“LLM training data might be depleted inside two years… AI development might be halted as a result of data problems.”

Artificial Intelligence

“LLM training data might be depleted inside two years… AI development might be halted as a result of data problems.”

admin

April 2, 2024

“LLM training data might be depleted inside two years… AI development might be halted as a result of data problems.”

Picture created with ‘Dali’

It has been identified that the rapidly growing artificial intelligence (AI) model is threatened by a scarcity of knowledge. The reason is that there might be limitations in improving AI model performance inside two years with only the info that currently exists on the Web.

The Wall Street Journal (WSJ) reported on the first (local time) that technologies corresponding to OpenAI's 'GPT-4' and Google's 'Gemini' are facing a possible data shortage.

In accordance with this, as the dimensions of huge language models (LLMs) grows, unprecedented demand for data is happening within the industry. AI corporations are expressing the opinion that inside the subsequent two years, demand for high-quality text data will exceed supply, potentially hindering AI development.

Epoch researcher Pablo Virarobos said, “In accordance with the 'Chinchilla scaling law' amongst computer science principles, an AI system corresponding to 'GPT-5' would require 60 to 100 trillion data tokens if it follows its current growth trajectory.” “This might exceed all currently available high-quality text by a minimum of 10 to twenty trillion pieces of knowledge.”

The chinchilla scaling law originated from the outcomes of an experiment conducted in 2022 that compared the performance of the Chinchilla model with 70 billion parameters and the Gopher model with 280 billion parameters.
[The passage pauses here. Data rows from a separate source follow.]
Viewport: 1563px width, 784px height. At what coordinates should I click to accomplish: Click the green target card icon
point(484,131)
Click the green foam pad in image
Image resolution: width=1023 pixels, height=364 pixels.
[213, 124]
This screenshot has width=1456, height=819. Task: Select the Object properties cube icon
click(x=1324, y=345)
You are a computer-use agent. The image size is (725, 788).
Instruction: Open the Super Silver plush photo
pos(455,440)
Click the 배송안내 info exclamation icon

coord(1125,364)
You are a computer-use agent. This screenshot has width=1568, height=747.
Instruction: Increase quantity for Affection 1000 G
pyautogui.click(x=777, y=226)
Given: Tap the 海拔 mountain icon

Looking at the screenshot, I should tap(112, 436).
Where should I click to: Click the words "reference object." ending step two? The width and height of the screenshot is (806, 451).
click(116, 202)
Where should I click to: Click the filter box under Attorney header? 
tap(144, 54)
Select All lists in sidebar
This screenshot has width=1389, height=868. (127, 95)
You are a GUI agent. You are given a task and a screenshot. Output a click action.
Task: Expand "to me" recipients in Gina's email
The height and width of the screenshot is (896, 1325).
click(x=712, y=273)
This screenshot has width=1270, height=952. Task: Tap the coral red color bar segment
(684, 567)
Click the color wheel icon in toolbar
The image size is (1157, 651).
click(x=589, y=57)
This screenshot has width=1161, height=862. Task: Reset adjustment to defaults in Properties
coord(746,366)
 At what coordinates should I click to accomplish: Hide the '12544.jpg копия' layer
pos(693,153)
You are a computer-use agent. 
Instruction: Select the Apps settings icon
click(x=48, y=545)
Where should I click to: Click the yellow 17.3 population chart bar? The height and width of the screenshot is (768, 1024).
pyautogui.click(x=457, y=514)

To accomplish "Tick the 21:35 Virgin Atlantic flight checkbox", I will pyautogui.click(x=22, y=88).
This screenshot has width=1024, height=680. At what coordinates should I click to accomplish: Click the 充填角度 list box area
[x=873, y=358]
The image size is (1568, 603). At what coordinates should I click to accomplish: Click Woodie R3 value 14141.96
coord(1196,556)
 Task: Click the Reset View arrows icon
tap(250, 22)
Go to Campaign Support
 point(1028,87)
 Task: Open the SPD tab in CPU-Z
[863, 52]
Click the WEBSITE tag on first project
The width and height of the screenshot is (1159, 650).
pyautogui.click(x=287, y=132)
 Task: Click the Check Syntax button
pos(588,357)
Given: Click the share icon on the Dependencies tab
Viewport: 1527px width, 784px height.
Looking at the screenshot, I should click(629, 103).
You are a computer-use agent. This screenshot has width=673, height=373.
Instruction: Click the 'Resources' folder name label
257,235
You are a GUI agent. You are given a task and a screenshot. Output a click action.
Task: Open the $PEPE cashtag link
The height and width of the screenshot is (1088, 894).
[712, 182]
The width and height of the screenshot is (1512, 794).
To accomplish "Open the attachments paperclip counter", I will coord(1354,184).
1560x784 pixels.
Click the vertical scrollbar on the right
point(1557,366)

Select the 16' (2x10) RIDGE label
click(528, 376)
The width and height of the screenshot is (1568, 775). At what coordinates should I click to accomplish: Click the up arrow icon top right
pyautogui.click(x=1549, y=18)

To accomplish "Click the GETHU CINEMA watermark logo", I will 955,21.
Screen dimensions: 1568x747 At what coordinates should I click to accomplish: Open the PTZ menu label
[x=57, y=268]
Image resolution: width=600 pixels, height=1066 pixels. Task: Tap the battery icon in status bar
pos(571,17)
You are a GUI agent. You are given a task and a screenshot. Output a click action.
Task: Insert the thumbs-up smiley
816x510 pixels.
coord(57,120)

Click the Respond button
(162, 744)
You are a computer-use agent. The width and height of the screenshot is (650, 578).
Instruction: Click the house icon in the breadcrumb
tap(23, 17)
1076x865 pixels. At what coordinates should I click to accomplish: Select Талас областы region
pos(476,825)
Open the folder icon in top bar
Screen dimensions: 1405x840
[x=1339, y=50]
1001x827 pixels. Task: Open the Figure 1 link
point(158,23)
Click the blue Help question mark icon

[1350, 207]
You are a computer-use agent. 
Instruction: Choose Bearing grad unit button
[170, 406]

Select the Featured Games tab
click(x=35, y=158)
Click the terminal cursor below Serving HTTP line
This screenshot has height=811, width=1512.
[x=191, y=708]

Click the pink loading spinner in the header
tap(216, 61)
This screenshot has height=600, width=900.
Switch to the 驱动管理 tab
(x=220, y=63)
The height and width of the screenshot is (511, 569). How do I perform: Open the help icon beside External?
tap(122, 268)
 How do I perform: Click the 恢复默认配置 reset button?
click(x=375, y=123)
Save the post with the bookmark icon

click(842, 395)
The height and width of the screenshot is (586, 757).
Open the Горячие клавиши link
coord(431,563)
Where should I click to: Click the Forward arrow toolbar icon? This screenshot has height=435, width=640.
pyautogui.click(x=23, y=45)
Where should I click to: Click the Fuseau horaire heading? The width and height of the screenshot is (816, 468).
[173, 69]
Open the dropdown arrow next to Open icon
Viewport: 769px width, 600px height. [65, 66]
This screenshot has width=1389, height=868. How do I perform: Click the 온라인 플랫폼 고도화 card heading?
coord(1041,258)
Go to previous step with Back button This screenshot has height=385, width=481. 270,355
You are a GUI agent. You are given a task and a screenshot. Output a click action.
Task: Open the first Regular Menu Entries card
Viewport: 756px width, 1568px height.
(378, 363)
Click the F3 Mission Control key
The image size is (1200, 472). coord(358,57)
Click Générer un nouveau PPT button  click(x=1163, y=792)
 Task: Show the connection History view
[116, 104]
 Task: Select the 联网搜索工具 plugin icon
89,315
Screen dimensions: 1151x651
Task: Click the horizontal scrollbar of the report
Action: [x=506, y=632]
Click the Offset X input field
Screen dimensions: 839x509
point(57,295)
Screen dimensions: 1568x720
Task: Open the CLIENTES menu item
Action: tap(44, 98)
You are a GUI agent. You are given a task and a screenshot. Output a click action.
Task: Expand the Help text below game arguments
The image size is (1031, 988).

We estimated the quantity of coaching data needed for a selected parameter model to realize optimal performance. Within the case of the chinchilla model, even though it is simply 1 / 4 of the dimensions of the gopher, it showed higher performance since it was trained with 4 times more data.

In accordance with the law inferred here, a model with 530 billion parameters requires training data price 11 trillion tokens. Due to this fact, the conclusion is that within the case of GPT-5, which is anticipated to have 2 trillion parameters, learning greater than 60 trillion tokens is essential.

Nevertheless, the issue is that there will not be much usable data among the many vast amount of knowledge on the Web. Most of them are of low quality or have limited access as a result of copyright issues.

To resolve this problem, researchers are exploring all types of methods, including discovering recent data sources corresponding to synthetic data, YouTube videos, and community posts corresponding to Reddit, and improving learning efficiency through ML techniques corresponding to curriculum learning. Nevertheless, synthetic data also carries the danger of 'model collapse', which suddenly reduces model performance.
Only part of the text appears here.